Синяки с шеи Дэнни исчезли, а с ними — почти все страхи. В День Благодарения Венди катала сына на санках, а Джек работал над пьесой, которая уже близилась к завершению.

— Все еще боишься, док? — поинтересовалась Венди, не зная, как спросить не так прямо.

— Да, — просто ответил тот, — но теперь я держусь в безопасных местах.

— Папа говорит, рано или поздно лесники заинтересуются тем, почему мы не выходим на связь по рации. И приедут посмотреть, все ли в порядке. Тогда можно будет уехать. Нам с тобой. А папа останется до весны. У него есть на это веские причины. В определенном отношении, док… знаю, тебе трудно это понять… мы загнаны в угол.

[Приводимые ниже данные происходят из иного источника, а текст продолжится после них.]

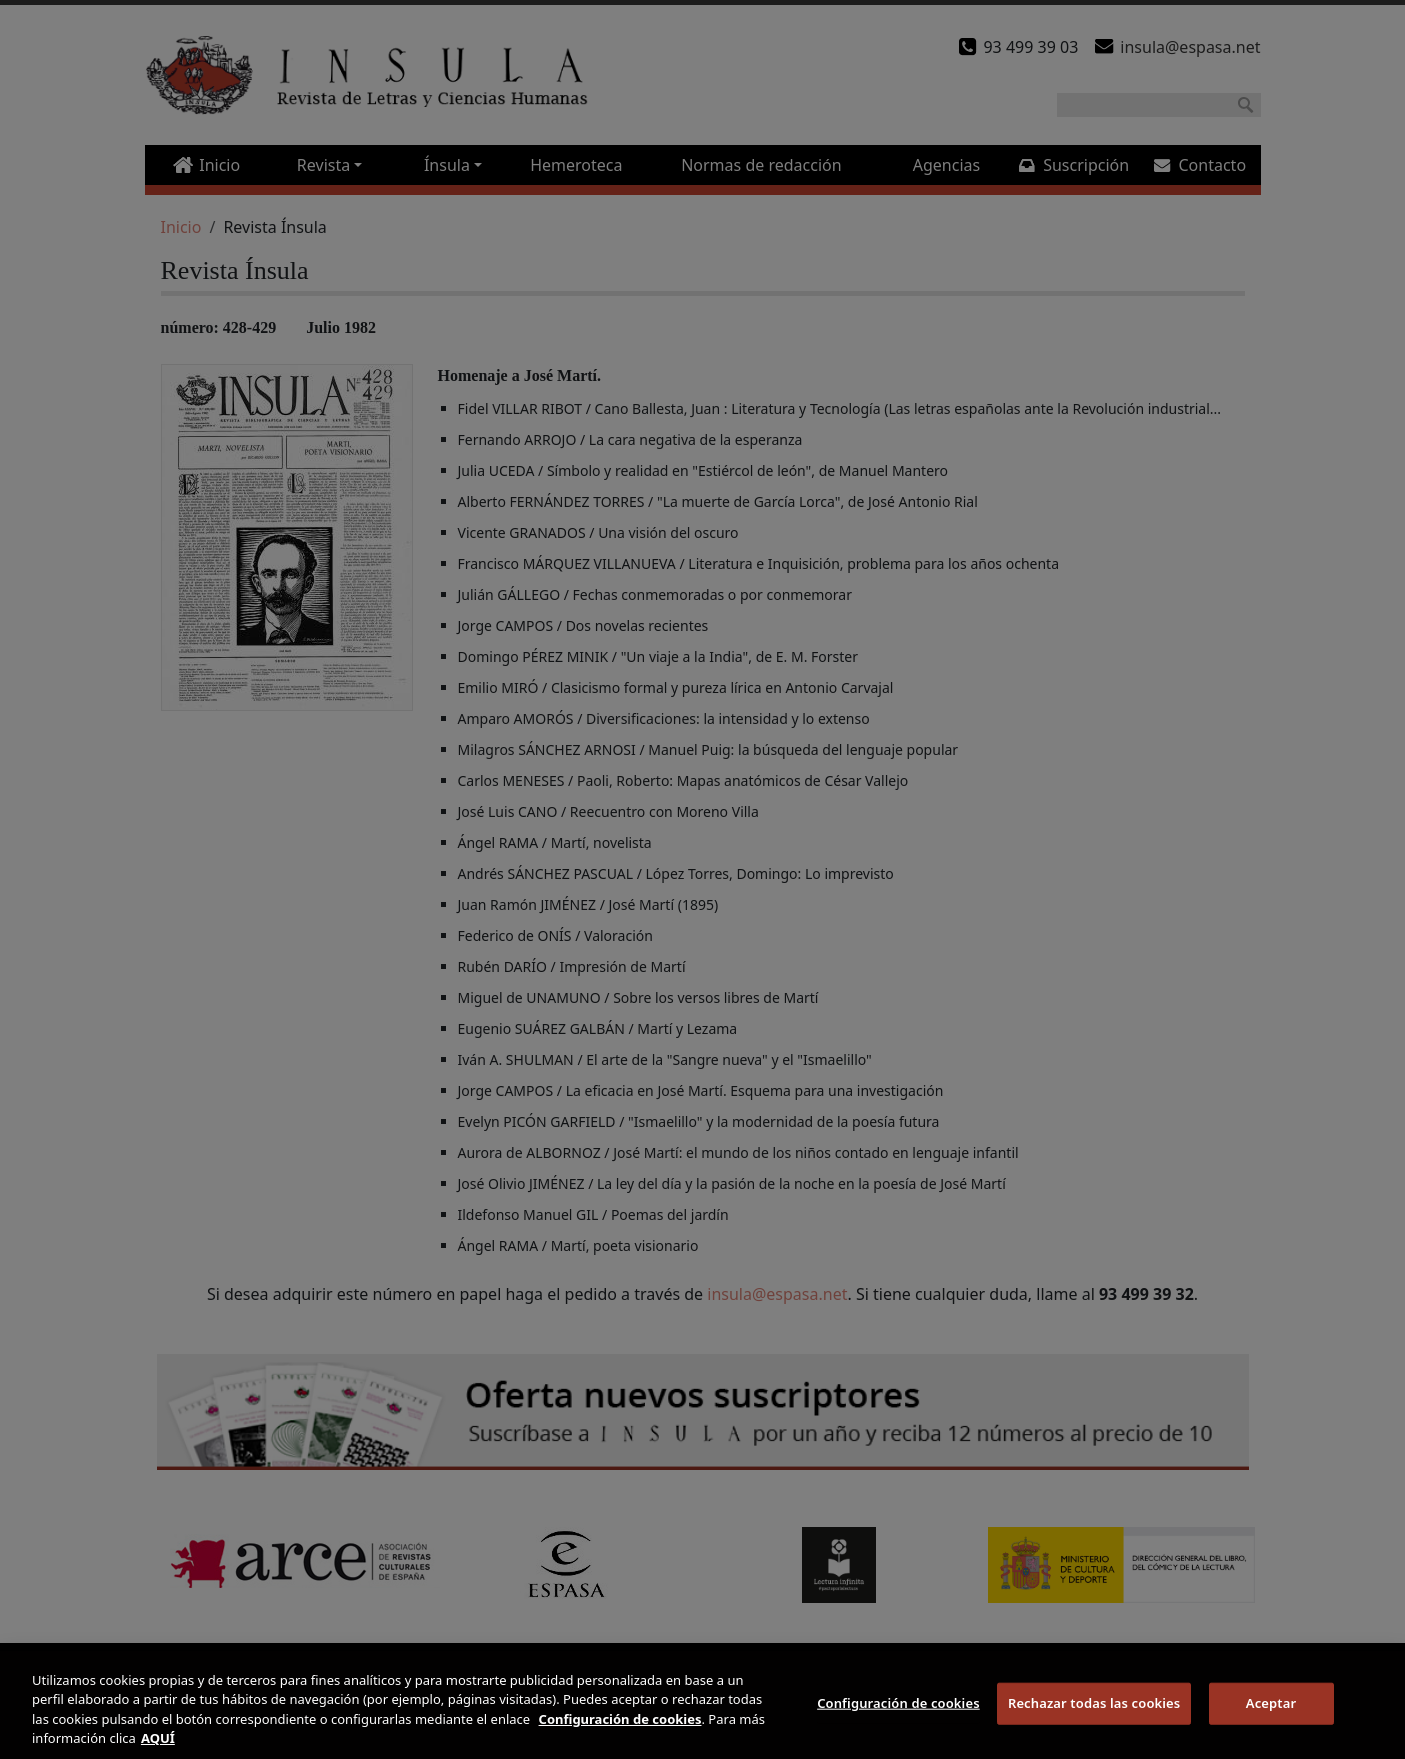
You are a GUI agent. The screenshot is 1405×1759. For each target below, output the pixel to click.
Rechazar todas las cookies (1094, 1703)
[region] (702, 1705)
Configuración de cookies (898, 1703)
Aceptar (1271, 1703)
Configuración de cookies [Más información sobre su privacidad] (620, 1719)
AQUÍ (158, 1738)
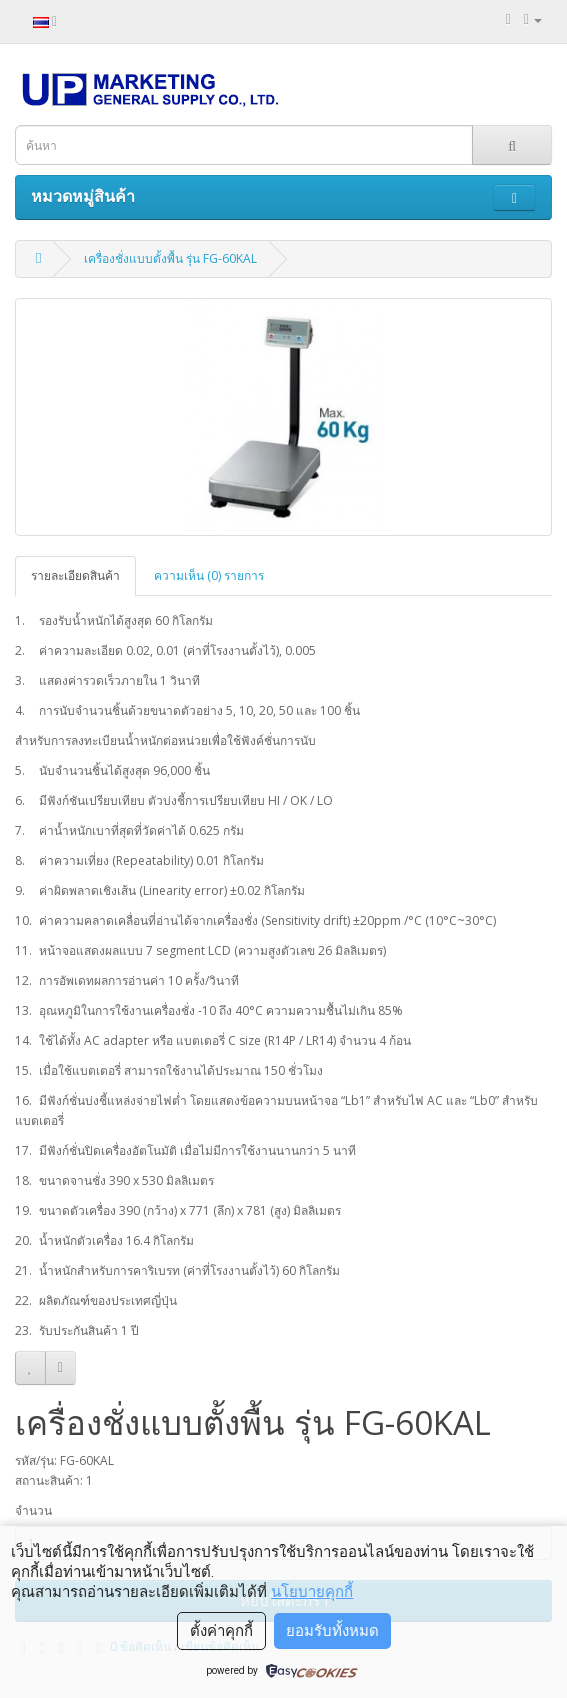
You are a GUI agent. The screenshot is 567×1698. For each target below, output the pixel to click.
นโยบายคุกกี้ (312, 1592)
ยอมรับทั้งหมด (332, 1631)
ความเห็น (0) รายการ (209, 575)
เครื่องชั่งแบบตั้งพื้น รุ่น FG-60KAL (170, 258)
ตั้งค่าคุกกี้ (221, 1631)
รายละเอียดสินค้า (75, 575)
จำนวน (33, 1510)
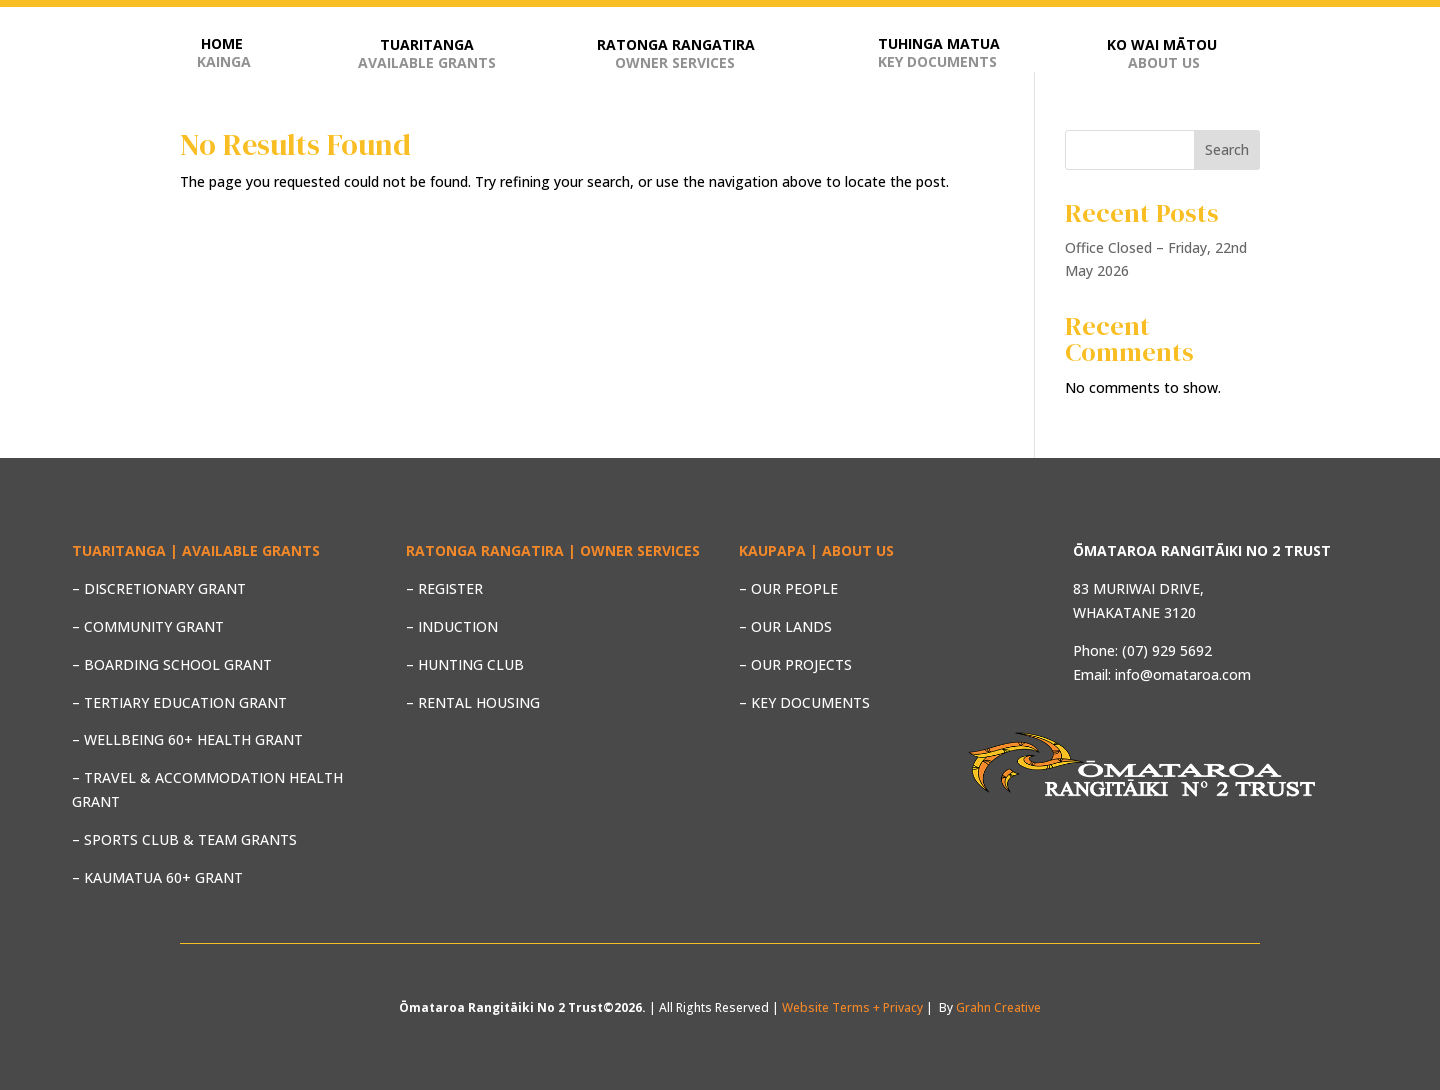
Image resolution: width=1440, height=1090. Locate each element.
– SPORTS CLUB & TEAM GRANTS (184, 839)
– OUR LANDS (785, 626)
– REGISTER (444, 588)
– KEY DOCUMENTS (804, 702)
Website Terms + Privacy (852, 1007)
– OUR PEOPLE (788, 588)
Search (1227, 149)
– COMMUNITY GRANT (148, 626)
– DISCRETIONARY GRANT (159, 588)
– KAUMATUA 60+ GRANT (157, 877)
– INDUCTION (452, 626)
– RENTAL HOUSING (473, 702)
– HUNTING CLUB (465, 664)
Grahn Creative (998, 1007)
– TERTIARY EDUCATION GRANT (179, 702)
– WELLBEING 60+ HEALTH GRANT (187, 739)
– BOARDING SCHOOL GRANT (172, 664)
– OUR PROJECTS (795, 664)
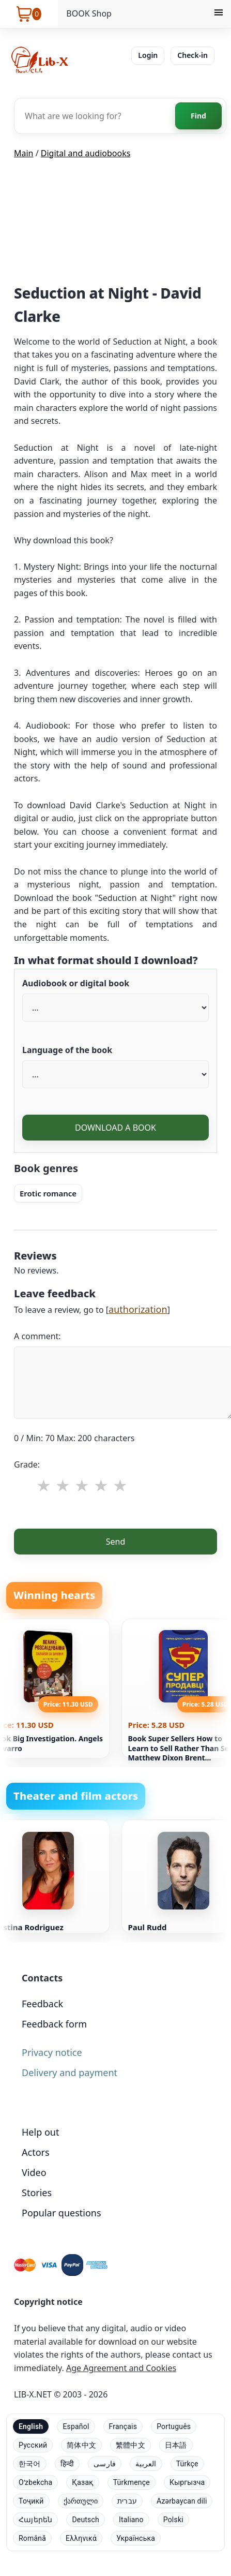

— Ага, — уклончиво ответил мальчик.

Этим сияющим полднем родители остались вдвоем наверху, и Дэнни знал, что они занимаются любовью. Сейчас они задремали. Дэнни знал, они счастливы. Мама еще побаивалась, а вот папина позиция была странной. Как будто он сделал что-то очень трудное и сделал правильно. Но, похоже, Дэнни не вполне понимал, что именно. Отец даже в мыслях тщательно охранял это. Дэнни размышлял: можно ли радоваться поступку и одновременно стыдиться его настолько, чтобы стараться о нем не думать? Вопрос не давал покоя. Дэнни считал, что в норме такого быть не может. Как ни старался мальчик проникнуть в отцовские мысли, получалась лишь неясная картинка: высоко в пронзительно-синем небе кружилось нечто вроде осьминога. Два раза Дэнни сосредотачивался достаточно сильно, чтобы уловить, что это, и оба раза папа вдруг упирался в него таким пронзительным и пугающим взглядом, будто знал, чем Дэнни занят.